Saved entries
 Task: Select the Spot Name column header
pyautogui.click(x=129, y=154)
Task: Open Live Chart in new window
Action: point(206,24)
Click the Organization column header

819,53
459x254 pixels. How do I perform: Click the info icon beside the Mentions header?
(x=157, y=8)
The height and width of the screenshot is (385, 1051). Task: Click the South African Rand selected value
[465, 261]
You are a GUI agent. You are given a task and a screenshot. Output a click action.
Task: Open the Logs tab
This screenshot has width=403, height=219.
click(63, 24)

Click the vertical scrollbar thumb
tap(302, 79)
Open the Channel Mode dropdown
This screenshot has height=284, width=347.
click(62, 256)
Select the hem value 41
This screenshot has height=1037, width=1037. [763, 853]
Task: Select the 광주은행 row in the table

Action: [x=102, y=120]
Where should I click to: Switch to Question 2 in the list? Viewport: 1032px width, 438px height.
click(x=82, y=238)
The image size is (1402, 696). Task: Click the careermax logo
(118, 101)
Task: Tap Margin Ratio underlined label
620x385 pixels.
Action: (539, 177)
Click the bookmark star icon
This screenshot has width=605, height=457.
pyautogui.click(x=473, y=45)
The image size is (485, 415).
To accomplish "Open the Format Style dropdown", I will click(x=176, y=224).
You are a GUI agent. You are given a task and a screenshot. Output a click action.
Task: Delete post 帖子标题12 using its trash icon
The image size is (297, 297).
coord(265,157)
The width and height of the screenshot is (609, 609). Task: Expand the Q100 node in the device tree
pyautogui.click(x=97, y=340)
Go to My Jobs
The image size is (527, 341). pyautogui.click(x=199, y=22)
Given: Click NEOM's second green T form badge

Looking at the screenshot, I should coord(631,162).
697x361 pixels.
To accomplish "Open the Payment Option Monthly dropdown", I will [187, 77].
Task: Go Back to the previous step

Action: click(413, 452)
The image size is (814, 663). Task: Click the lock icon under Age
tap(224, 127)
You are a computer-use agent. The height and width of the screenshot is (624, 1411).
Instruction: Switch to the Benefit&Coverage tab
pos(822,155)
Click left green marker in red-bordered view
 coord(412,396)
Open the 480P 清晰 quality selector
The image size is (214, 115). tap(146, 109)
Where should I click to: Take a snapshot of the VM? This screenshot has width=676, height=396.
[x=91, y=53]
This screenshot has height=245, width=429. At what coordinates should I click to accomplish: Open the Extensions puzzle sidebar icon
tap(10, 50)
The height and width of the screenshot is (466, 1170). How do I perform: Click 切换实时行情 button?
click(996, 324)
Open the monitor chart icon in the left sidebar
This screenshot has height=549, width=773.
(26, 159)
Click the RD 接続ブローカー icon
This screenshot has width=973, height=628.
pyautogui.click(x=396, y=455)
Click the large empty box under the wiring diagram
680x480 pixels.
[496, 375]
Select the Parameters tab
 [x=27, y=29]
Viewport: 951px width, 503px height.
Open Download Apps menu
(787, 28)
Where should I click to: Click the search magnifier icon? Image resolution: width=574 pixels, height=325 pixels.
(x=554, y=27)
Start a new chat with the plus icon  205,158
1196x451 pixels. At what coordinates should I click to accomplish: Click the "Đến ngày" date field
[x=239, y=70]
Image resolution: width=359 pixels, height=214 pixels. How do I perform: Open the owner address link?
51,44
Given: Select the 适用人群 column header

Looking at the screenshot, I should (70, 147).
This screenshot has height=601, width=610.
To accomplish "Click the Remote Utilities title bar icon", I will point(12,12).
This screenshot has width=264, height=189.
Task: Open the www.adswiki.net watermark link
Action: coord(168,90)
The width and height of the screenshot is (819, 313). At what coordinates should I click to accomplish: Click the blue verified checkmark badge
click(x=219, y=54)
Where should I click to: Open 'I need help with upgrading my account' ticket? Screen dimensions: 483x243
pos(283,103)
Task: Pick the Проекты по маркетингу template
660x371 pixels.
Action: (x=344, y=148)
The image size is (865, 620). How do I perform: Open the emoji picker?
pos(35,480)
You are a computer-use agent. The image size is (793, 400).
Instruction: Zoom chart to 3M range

*What to work on*
Please return the lines above that run from the line containing "Image resolution: width=359" to the line containing "This screenshot has height=601, width=610.", inclusive, exactly and with no other lines.

*Answer section*
Image resolution: width=359 pixels, height=214 pixels. How do I perform: Open the owner address link?
51,44
Given: Select the 适用人群 column header

Looking at the screenshot, I should (70, 147).
This screenshot has height=601, width=610.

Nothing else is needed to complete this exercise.